July 20, 2020

Contra relacionamentos cínicos

Entendo que relacionamentos sejam difíceis, ainda mais considerando todas as camadas de opressão que se reproduzem muitas vezes imperceptivelmente nas relações. Ainda assim eu acho que o cinismo (que repete coisas como o amor não existe ou é uma ilusão”) só cria mais sofrimento.

Cria mais sofrimento pois por um lado reduz de antemão a nossa vida em relacionamentos a uma mera sobrevivência afetiva e por outro nos deixa ainda mais despreparados para quando a coisa bate, torna mais difícil ainda lidar com quando efetivamente a gente se apaixonar.

Se apaixonar não é resolver todos os problemas milagrosamente, mas é de alguma forma ser mobilizado por algo que te excede (cf. Carson/Platão) e que põe em questão se certas conciliações devem ser feitas ou não (e claro, muitos simulacros de amor tb aparecem pra atrapalhar).

Daí que eu não consigo entender essa ânsia de certas pessoas que estão em relacionamentos por quererem preservar suas liberdades”. Não estou falando de situações opressivas, mas daquelas que se aplicam à situação discutida pelo SPC em Essa tal liberdade”.

É sempre esquisitissimo pra mim ver essa postura pois me pergunto pra que diabos se está em uma relação com alguém se a sua principal preocupação é puramente conseguir dar conta ABSOLUTAMENTE dos seus interesses. Me deixa um pouco encucado isso tudo.

Claro que é importante dar conta dos seus interesses. Amor não é fusão, mas isso me parece uma inversão dos pólos que me faz perguntar se deveria haver para começar uma relação. O que me faz pensar que, claro, tem certas pressões sociais invisíveis que estimulam pareamentos.

Sobretudo a necessidade de constituir unidades econômicas mínimas em tempos de precariedade econômica (e ausência de redes de apoio mais robustas) que acaba sendo vendida a partir da hiper exploração dos motivos românticos pela indústria cultural (cf. Illouz).

AINDA ASSIM, não deixa de me espantar como é preciso haver tantas negações preventivas de um certo tipo de experiência.

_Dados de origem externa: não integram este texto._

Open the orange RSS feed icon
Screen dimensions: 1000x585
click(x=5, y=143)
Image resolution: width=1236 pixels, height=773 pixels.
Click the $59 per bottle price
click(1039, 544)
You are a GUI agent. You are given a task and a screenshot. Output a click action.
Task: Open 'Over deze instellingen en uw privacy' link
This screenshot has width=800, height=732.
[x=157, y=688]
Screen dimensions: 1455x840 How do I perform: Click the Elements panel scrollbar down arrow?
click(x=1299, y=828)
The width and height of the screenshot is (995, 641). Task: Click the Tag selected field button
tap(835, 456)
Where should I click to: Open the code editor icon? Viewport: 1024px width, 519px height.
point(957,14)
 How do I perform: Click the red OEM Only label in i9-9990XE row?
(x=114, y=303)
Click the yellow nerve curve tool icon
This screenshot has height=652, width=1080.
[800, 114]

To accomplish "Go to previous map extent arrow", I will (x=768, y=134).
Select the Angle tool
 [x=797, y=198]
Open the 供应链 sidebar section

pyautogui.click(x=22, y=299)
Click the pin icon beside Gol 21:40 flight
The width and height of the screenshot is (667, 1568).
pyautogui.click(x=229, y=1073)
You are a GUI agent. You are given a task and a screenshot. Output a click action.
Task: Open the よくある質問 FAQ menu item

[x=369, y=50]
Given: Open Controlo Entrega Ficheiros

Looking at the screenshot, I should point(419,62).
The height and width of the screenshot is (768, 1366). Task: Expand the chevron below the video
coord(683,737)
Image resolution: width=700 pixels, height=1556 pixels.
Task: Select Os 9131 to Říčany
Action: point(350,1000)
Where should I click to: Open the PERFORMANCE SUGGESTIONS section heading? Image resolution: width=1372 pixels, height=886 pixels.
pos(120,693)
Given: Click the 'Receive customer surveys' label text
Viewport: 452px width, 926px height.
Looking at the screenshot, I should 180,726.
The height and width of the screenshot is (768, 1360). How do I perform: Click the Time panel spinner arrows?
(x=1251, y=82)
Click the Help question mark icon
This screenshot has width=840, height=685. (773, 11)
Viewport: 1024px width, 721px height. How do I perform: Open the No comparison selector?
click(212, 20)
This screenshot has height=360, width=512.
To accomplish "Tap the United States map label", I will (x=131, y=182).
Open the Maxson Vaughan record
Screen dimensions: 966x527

E enfim, entendo, entendo as razões, entendo as opressões, entendo as ilusões criadas e as imagens nocivas do amor. Isso tudo eu entendo e concordo.

E ainda que entenda racionalmente” os imperativos econômicos, não entendo como algm se dispõe a se relacionar com outro sem que o problema de liberdade seja invertido: não aspirando uma liberdade dessa pessoa, mas que haja uma liberdade para amar tal pessoa com que se relaciona.